SOURCE DATA:
+--
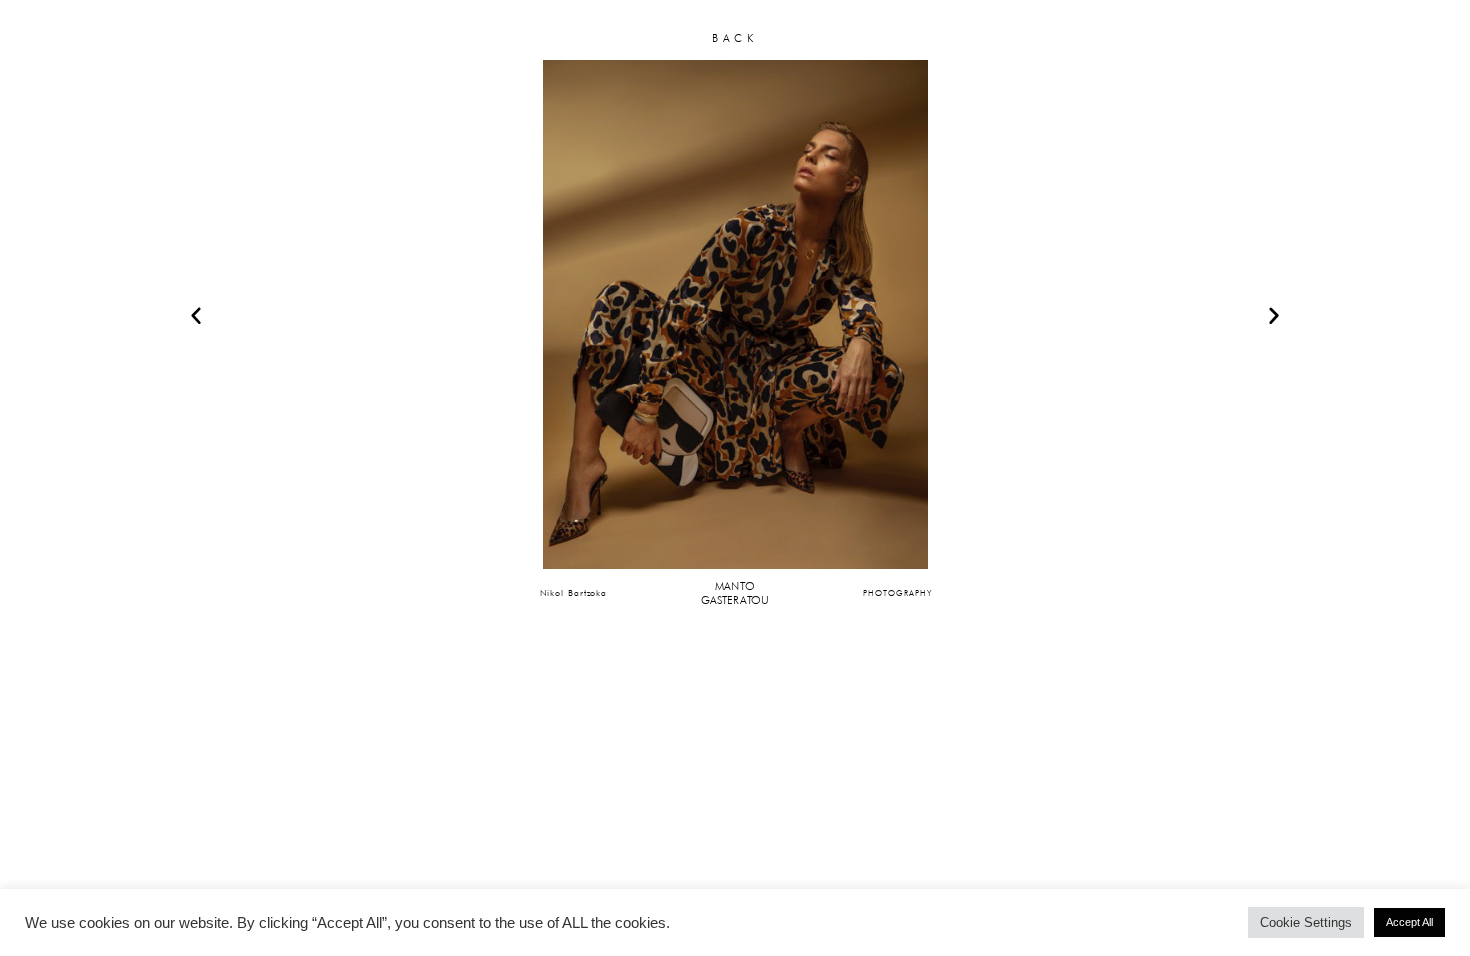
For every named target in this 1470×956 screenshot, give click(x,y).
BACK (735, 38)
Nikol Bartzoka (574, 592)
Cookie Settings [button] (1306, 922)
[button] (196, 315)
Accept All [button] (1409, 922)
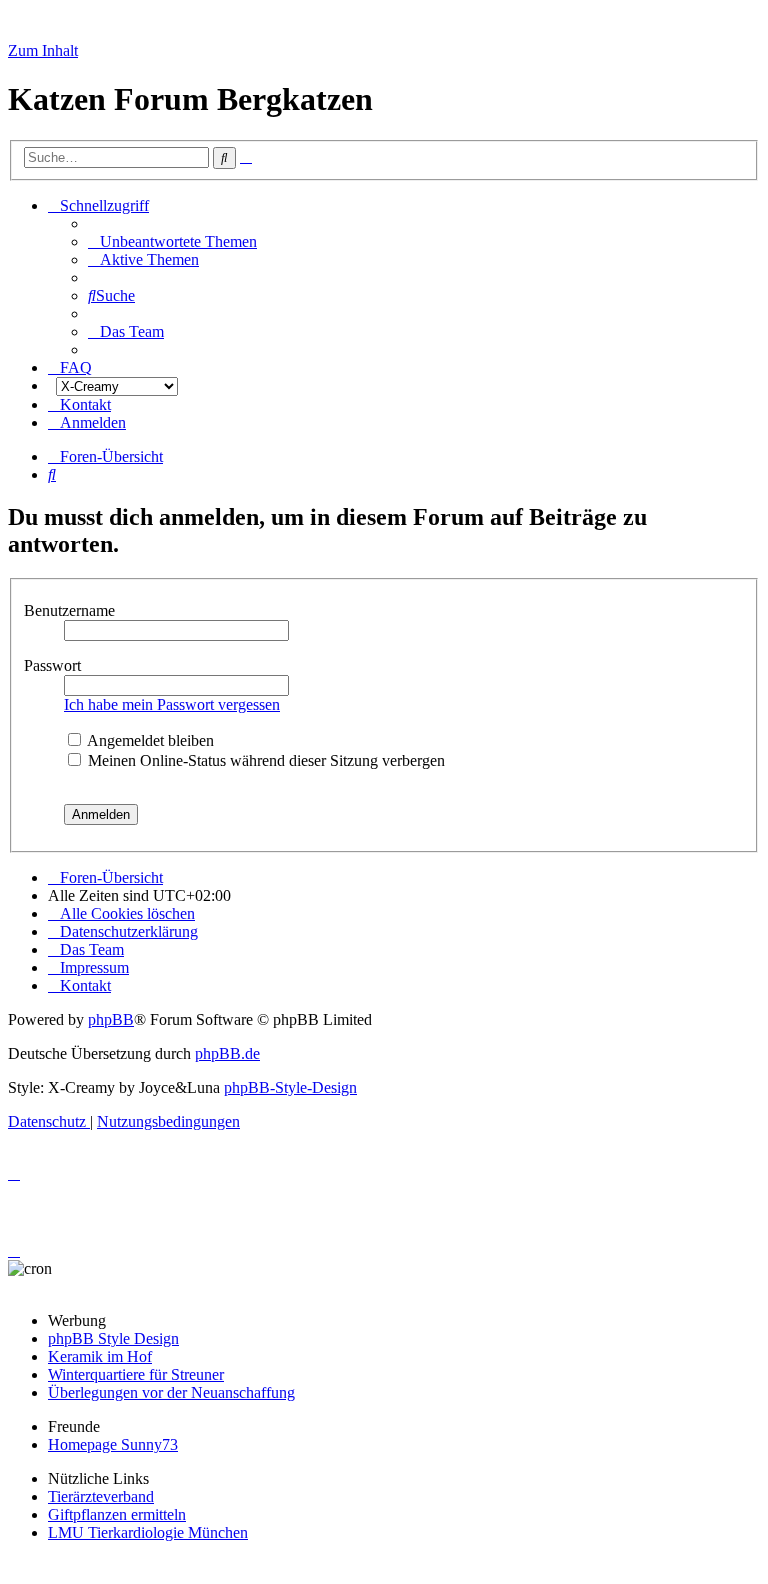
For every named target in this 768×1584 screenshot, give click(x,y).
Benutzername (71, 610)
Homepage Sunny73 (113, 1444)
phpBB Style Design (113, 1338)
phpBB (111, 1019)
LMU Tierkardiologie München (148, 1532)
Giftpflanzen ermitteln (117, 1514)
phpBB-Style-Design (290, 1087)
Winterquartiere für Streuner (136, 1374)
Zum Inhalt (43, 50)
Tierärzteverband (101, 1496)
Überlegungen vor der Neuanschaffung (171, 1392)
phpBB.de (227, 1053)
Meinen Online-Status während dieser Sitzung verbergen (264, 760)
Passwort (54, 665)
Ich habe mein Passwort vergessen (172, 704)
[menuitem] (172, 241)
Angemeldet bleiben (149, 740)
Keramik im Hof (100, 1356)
+--
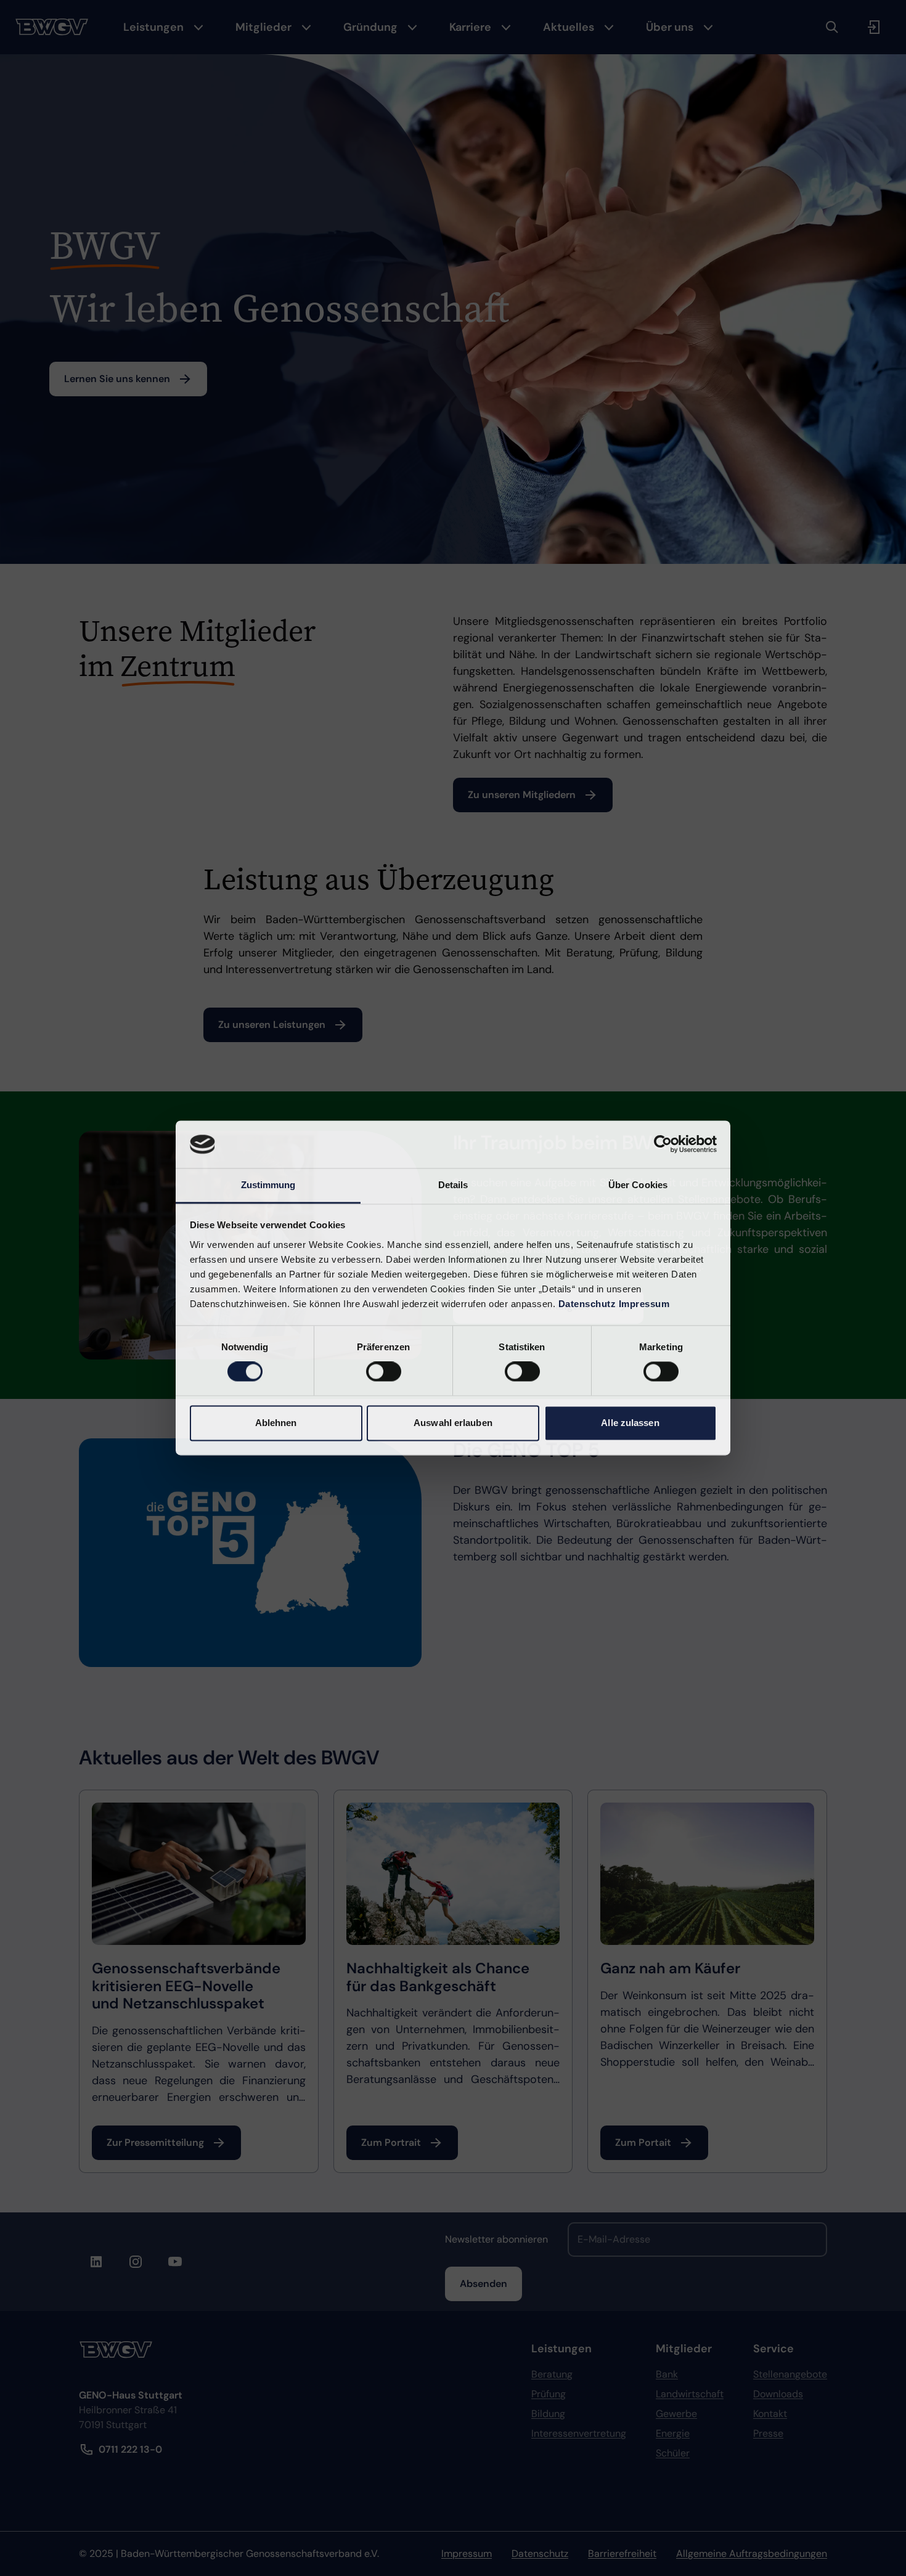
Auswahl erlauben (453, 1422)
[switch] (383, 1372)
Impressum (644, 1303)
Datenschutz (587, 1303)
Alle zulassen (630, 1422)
+--
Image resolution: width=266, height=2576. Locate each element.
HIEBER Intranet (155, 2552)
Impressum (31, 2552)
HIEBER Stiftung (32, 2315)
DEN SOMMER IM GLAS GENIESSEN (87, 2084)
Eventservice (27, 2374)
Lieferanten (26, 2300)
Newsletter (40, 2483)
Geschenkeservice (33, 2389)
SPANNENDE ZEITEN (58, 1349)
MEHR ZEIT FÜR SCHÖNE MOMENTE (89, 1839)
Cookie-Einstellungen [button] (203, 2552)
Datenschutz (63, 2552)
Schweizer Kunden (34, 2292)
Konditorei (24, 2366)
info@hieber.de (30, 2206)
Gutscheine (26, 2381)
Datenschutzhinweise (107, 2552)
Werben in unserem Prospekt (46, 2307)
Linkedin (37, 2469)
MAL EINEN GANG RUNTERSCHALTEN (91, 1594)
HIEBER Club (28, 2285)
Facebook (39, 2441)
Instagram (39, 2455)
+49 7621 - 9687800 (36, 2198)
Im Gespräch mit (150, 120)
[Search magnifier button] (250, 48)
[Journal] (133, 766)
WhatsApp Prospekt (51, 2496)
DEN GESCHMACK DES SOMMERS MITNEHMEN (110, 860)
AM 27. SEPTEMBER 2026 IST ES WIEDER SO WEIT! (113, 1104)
+--
DESCRIPTION OF THE TASK:
When the line with "Schweizer Kunden (34, 2292)" is reached in the data above, start copying there, and copy each line exactly until the line with "AM 27. SEPTEMBER" has been copied; copy nothing else.

ANSWER FOR THE TASK:
Schweizer Kunden (34, 2292)
Konditorei (24, 2366)
info@hieber.de (30, 2206)
Gutscheine (26, 2381)
Datenschutzhinweise (107, 2552)
Werben in unserem Prospekt (46, 2307)
Linkedin (37, 2469)
MAL EINEN GANG RUNTERSCHALTEN (91, 1594)
HIEBER Club (28, 2285)
Facebook (39, 2441)
Instagram (39, 2455)
+49 7621 - 9687800 (36, 2198)
Im Gespräch mit (150, 120)
[Search magnifier button] (250, 48)
[Journal] (133, 766)
WhatsApp Prospekt (51, 2496)
DEN GESCHMACK DES SOMMERS MITNEHMEN (110, 860)
AM 27. SEPTEMBER 2026 IST ES WIEDER SO WEIT! (113, 1104)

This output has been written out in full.